I can’t tell you how many times I heard that piece of news on the streets of Washington, Ill., this past week. I might have repeated it myself.

The idea that something of that size could have been carried such a distance and survived just seemed to capture everyone’s imaginatio­n, even more so than the mail and photos that flew all the way to Chicago’s suburbs.

At one point, somebody asked Washington Mayor Gary Manier, probably for the hundredth time, if he’d heard about the sign, and he said: “Yes, and tell them I want it back.”

It was with that in mind that I tried Friday to track down the person who found the sign to see if I could help arrange for its return. I thought it would be a symbolic boost.

That’s when I learned that nobody in Streator actually found a Welcome to Washington sign.

What Mike Ferko did find in his yard is a remnant of a blue plastic recycling bin bearing the city of Washington logo.

Ferko’s neighbor took a photo of him holding the logo, which she sent out via Twitter, where it was picked up by a Chicago television station, which caught the attention of folks on Facebook, and by the next morning, everybody in Central Illinois knew that the Welcome to Washington sign had been found in Streator.

Honestly, I’d have much rather recovered the sign than poked a hole in this legend, although upon further review, the mayor says he’s not aware of any such sign even being missing.

I do not offer this story as another cautionary tale about the limitation­s of social media as a news source. In the storm’s grim aftermath, I find it more amusing than anything.

Heaven knows such a miracle certainly seemed possible from the view on the ground in Washington where some people still haven’t found their cars and from the other artifacts that fell from the sky downstream.

In fact, the recycling bin fragment is plenty remarkable in its own right. It just doesn’t carry quite the same romance as finding the town’s welcome sign.

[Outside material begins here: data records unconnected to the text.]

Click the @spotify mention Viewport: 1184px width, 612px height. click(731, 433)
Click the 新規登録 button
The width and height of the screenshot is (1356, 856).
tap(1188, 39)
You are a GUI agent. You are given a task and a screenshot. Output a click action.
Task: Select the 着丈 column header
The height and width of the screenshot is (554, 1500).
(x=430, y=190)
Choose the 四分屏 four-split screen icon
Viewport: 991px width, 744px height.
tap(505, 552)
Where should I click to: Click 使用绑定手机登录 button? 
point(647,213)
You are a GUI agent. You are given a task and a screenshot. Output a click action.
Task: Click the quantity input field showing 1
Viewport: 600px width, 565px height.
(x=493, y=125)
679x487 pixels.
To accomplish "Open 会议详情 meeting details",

“That would have been great,” agreed Ferko, who was neverthele­ss very impressed with his tornado souvenir. “It’s still pretty crazy,” he told me. Agreed. There’s nothing funny about the awful destructio­n wreaked by the winds of up to 190 miles per hour that tore through my old hometown, but there was a gallows humor evident in the survivors who couldn’t help but feel giddy from the shock of finding themselves still alive.

A week later, that remains the double shocker of this event: the absolute annihilati­on of everything in the tornado’s path except the people, only one of whom died in Washington. Basements can only begin to explain it. On the first day of the recovery, Manier had noted that Washington is a “faith-based community,” and I would say it seems much more so than the town I left 40 years ago.

Washington has so many large congregati­ons at this point that they’ve actually turned over one of the schools and the auditorium in the town’s new community center for church services on Sundays.

The tornado that sliced through town would have certainly had a higher death toll if the storm had hit any of its churches — or if it had waited another hour. Many residents spoke of being at church when the tornado struck, and returning home to find their houses a pile of splinters.

Instead, the tornado took a path that just happened to thread a needle between at least two large church congregati­ons on its way out of town. Make of it what you will.

When I was growing up there, my mother was a stickler for going to the basement at the first hint of dangerous weather. We’d grab our flashlight­s or candles and make a game of it.

Remember that in those days the National Weather Service wasn’t nearly as adept at tracking tornados as it is now. Back then, we were more likely to decide when to retreat to the basement based on my mother’s judgment of how the sky looked. We were down there often.

Of course, we never did have a tornado, and as I’ve grown older, I’ve become more complacent about seeking shelter in the path of a storm.

After what I saw this week, I don’t intend to ever make that mistake again.